The Empire State was once a manufacturing powerhouse. Those days faded long ago, stranding large swaths real estate, particularly upstate, and leaving behind the aging artifacts of industrial infrastructure.
In the past several years, Empire State Development and other state agencies have funded a variety of projects that are revitalizing and repurposing the infrastructure of the prior industrial age for the requirements of a post-industrial, digital age.
One of the biggest developments, at least in terms of price tags, is the recently announced $4-billion plan to redevelop LaGuardia Airport.
The airport, wedged between the northern end of the East River and the dense urban landscape of New York City’s borough of Queens, has been much maligned, most recently by Vice President Joe Bidden, who called it a “third world” facility.
Bidden was at the table in July when New York Gov. Andrew Cuomo (D) unveiled the project.
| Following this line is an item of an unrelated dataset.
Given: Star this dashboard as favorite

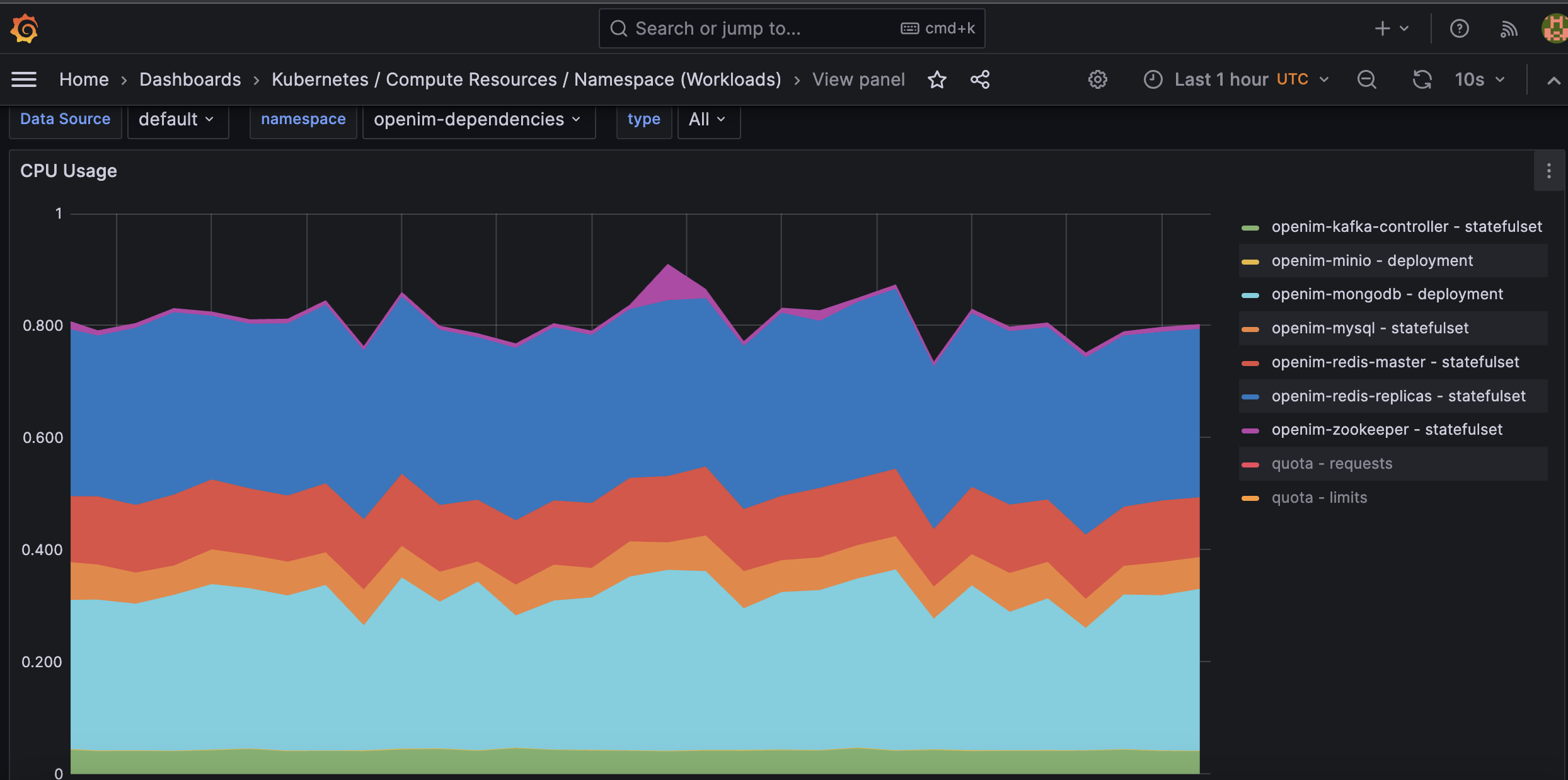Looking at the screenshot, I should point(937,79).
“We are transforming LaGuardia into a globally-renowned, 21st century airport that is worthy of the city and state of New York,” Cuomo said, calling it a metaphor for what “made this the Empire State in the first place.”
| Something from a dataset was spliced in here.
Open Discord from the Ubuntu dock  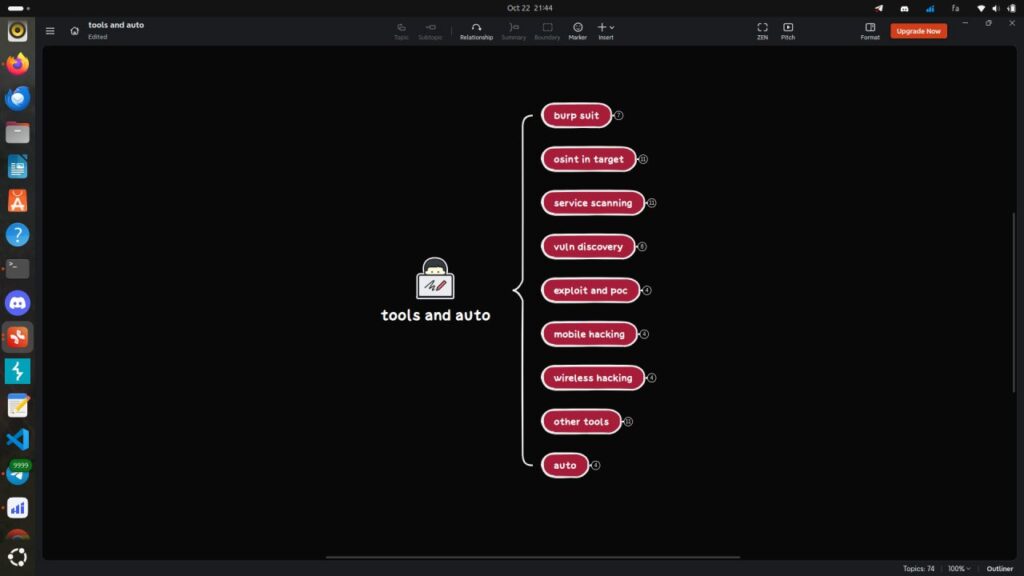click(x=17, y=303)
The airport is in such poor shape that a two-part plan calls for parts of it to be torn down and rebuilt. The western half of the airport rebuild is being funded by a $4-billion public-private partnership of the Port Authority of New York and New Jersey and LaGuardia Gateway Partners (LGP), with about $2.2-billion coming from private investment through LGP and $1.8-billion coming from the Port Authority.
LGP is a consortium of Vantage Airport Group, a joint venture of Skanska and Walsh Construction, a design joint venture of HOK and Parsons Brinckerhoff, and a global infrastructure investment fund comprising Vantage, Skanska, and Meridiam, which will provide the committed equity investment.
LGP will be responsible for designing, building, financing, operating, and maintaining the new terminal under a 35-year lease.